*TEXTE À LIRE:*
■ ■ ■ ■ ■

L’exposition sur Helena Rubinstein, L’aventure de la beauté, au MAHJ, le musée d’art et d’histoire du Judaïsme, retrace jusqu’au 25 août 2019 la vie de « Madame« , comme tout le monde l’appelait. Femme de caractère, elle a vécu 92 ans, dans plusieurs villes : sa ville native de Cracovie, à Vienne, Melbourne, Paris, New York… en y créant un véritable empire, à partir de rien.
Femme cosmopolite, née pauvre, elle deviendra richissime grâce à un travail acharné, une volonté de fer et une soif de changer ce à quoi sa condition de naissance l’avait destinée, pour décider de son avenir par elle-même. De caractère autoritaire (mais cela se dit de toutes les femmes de caractère, n’est-ce-pas?) c’est une conquérante, qui, pendant plus d’un siècle se battra et sera pionnière dans l’émancipation des femmes.
Note : 8/10
Points forts : La visite guidée était vraiment très intéressante!
À améliorer : Le groupe comprenait un trop grand nombre de personnes.
Whether you are sixteen or over sixty, remember, understatement is the rule of a fine makeup artist.

■ ■ ■ ■ ■

*À FAIRE:*
[A] Dans le texte sur l'exposition Helena Rubinstein, recopiez le passage qui commence aux mots « Femme cosmopolite, née » et s'arrête après « vraiment très intéressante! », en substituant « visionnaire » à « conquérante ».
[B] Dans le texte sur l'exposition Helena Rubinstein, réécrivez sous forme de liste le paragraphe qui commence par « Femme cosmopolite, née pauvre », en conservant ses faits principaux.
Les lignes suivantes proviennent d'une autre source.

*EXTRAIT DES DONNÉES:*

■ ■ ■ ■ ■

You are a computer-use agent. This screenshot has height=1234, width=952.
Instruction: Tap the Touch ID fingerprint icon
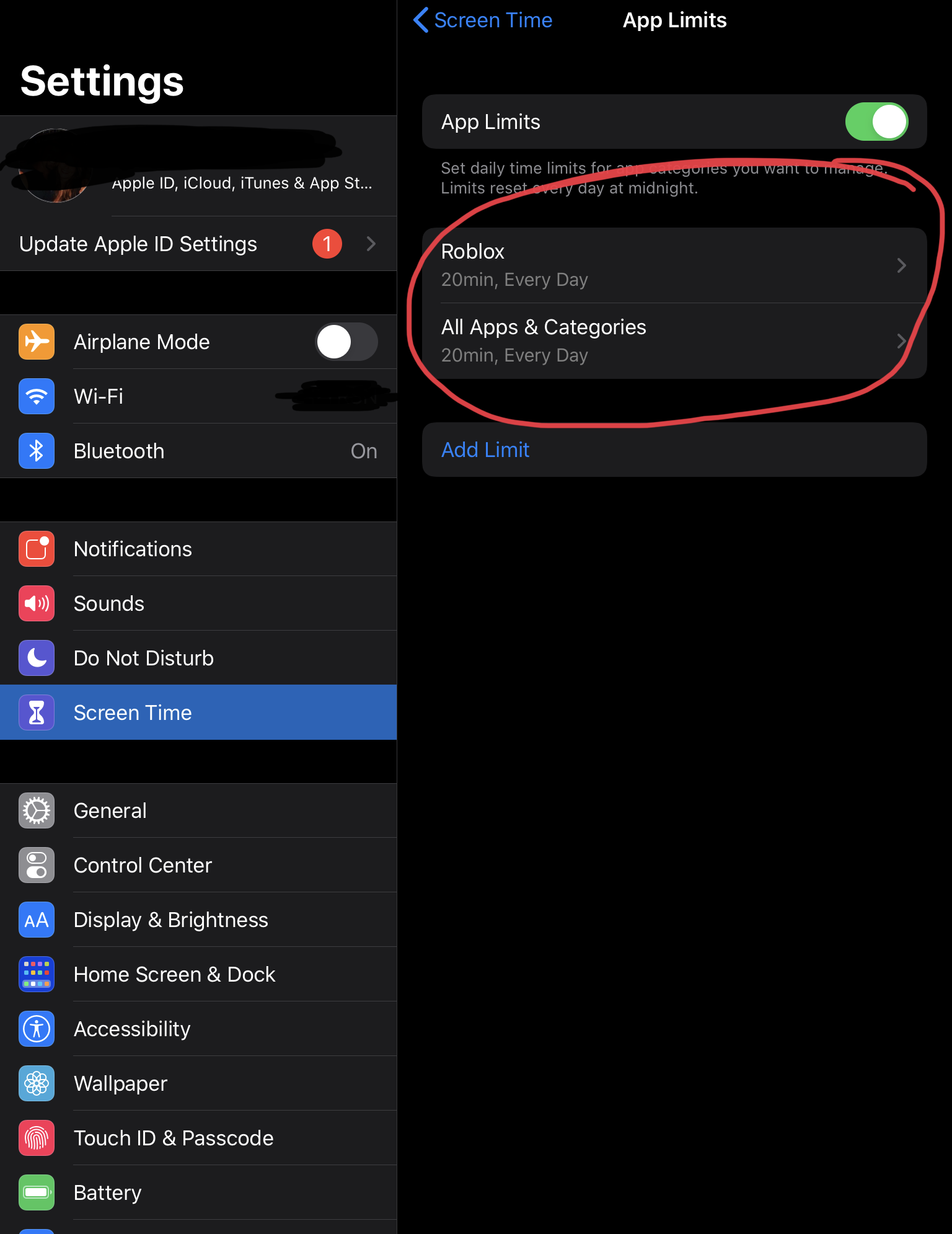pyautogui.click(x=37, y=1138)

■ ■ ■ ■ ■

*RÉPONSES PAR TÂCHE:*
[A]
Femme cosmopolite, née pauvre, elle deviendra richissime grâce à un travail acharné, une volonté de fer et une soif de changer ce à quoi sa condition de naissance l’avait destinée, pour décider de son avenir par elle-même. De caractère autoritaire (mais cela se dit de toutes les femmes de caractère, n’est-ce-pas?) c’est une visionnaire, qui, pendant plus d’un siècle se battra et sera pionnière dans l’émancipation des femmes.
Note : 8/10
Points forts : La visite guidée était vraiment très intéressante!

[B]
- Femme cosmopolite, née pauvre, devenue richissime.
- Moyens de sa réussite : un travail acharné, une volonté de fer, la soif de changer le sort lié à sa naissance et de décider elle-même de son avenir.
- Caractère autoritaire.
- Conquérante qui s'est battue pendant plus d'un siècle et a été pionnière dans l'émancipation des femmes.